The first option is the "easiest", but certainly not the cheapest long term. Second option; if we move the website to in-house hosting, the client has to combat issues like overloaded/poor/offline internet connection, loss of power, etc. And the final option; the client is loathed to pay a whole whack of cash for me to re-design and re-code the architecture, and I can't afford to do this for free (I need to eat).
Is there any way to recover from when you've screwed up the design of a distributed system so bad, that none of the options work? Or is it a case of cutting your losses and just learning from the mistake? I feel terrible that there's no quick fix for this problem.
You didn't screw up. The customer wanted the cheapest option, you gave it to them, this is the cost that they put off. I hope you haven't assumed blame with your customer. If they're blaming you, it's a classic case of them paying for a Chevy while wanting a Mercedes.
Pursuant to that:
Your customer needs to make a business decision about what to do. Your job is to explain to them the consequences of each of the choices in as honest and professional a way as possible and leave the choice up to them.
Just remember, you didn't screw up! You provided for them a solution that served their needs for years, and they were happy with it until they exceeded the system's design basis. If they don't want to have to maintain the system's scalability again three years from now, they're going to have to be willing to pay for it now. Software isn't magic.
I wouldn't call it a screw up unless:
It was known how much traffic or performance requirements would grow. And
You deliberately designed the system to under-perform. And
You deliberately designed the system to be rigid and non adaptable to change.
A screw up would have been to over-engineer a highly complex system costing more than what the scale at the time demanded.
In fact it is good practice to only invest as much as can currently be leveraged by the business, using growth to fund further investment in scalability, should it be required. It is simple risk management.
Surely as the business has grown over time, presumably with the help of your software, they have also set aside something for the next level up. They should be thanking you for helping grow their business beyond expectations, and throwing money at you so you can help them carry through to the next level of growth.
All of those three options could be good. Which one is the best depends on cost benefits analysis, ROI etc. It is partially a technical decision but mostly a business one.
Congratulations on helping build a growing business up til now, and on to the future.

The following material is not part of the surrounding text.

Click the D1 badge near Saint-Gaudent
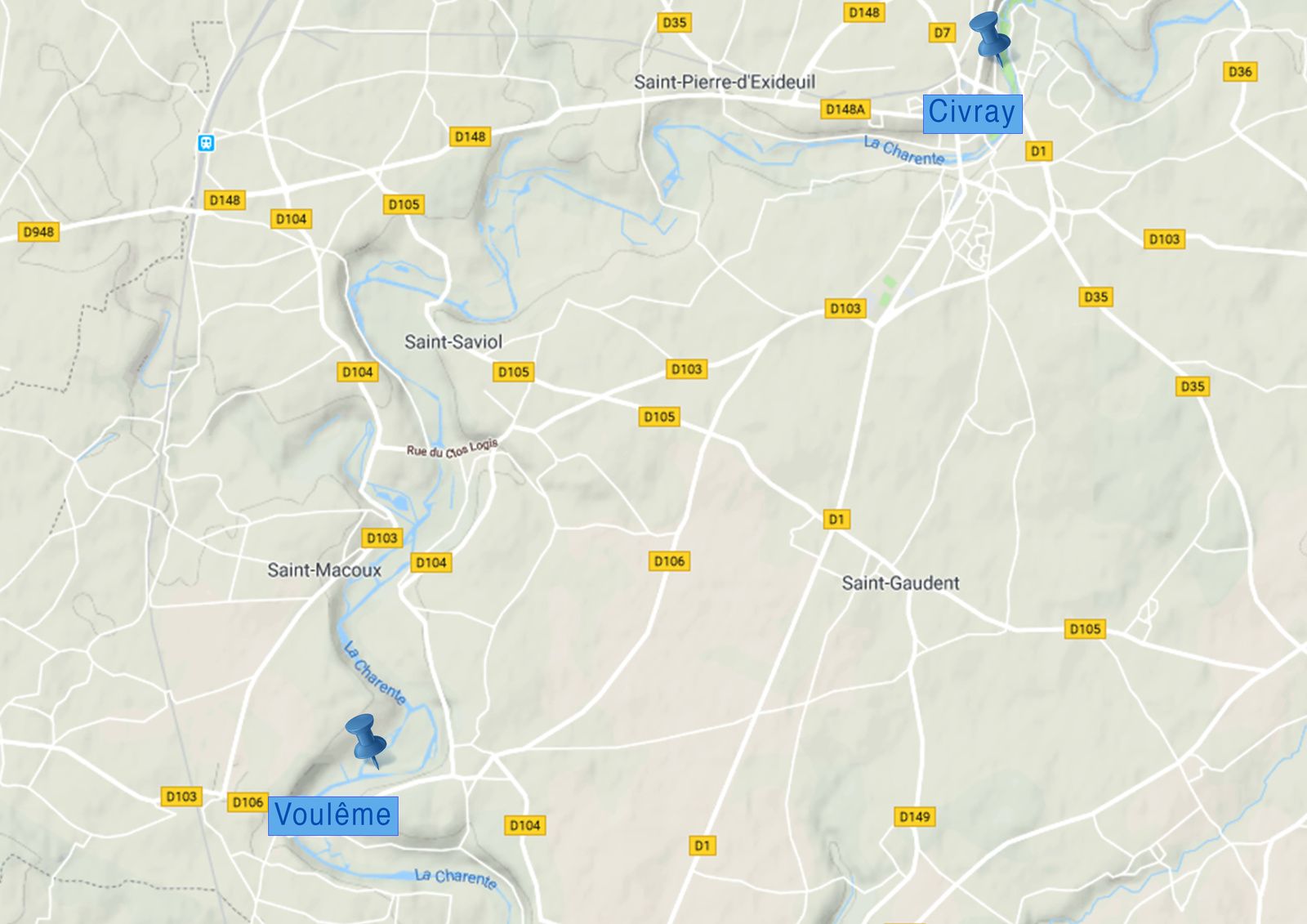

Are you sure that the cause of the timeouts is the internet connection, and not some performance issues in the web service / CRM system? By timeout I'm going to assume you mean something like ~30 seconds, in which case:
Either the internet connection is to blame and so you would see these sorts of timeouts to other websites (e.g. google), which is clearly unacceptable and so sorting the internet is your only real option.
Or the timeout is caused either by the desktop application, the web serice, or due to exessively large amounts of information being passed backwards and forwards, in which case you should either address the performance issue how you might any other bug, or look into ways of optimising the Desktop application so that less information is passed backwards and forwards.
In sort: the architecture that you currently have seems (fundamentally) fine to me, on the basis that (performance problems aside) access for the company to the CRM system should be comparable to accesss for the public to the system - as long as your customers have reasonable response times, so should the company.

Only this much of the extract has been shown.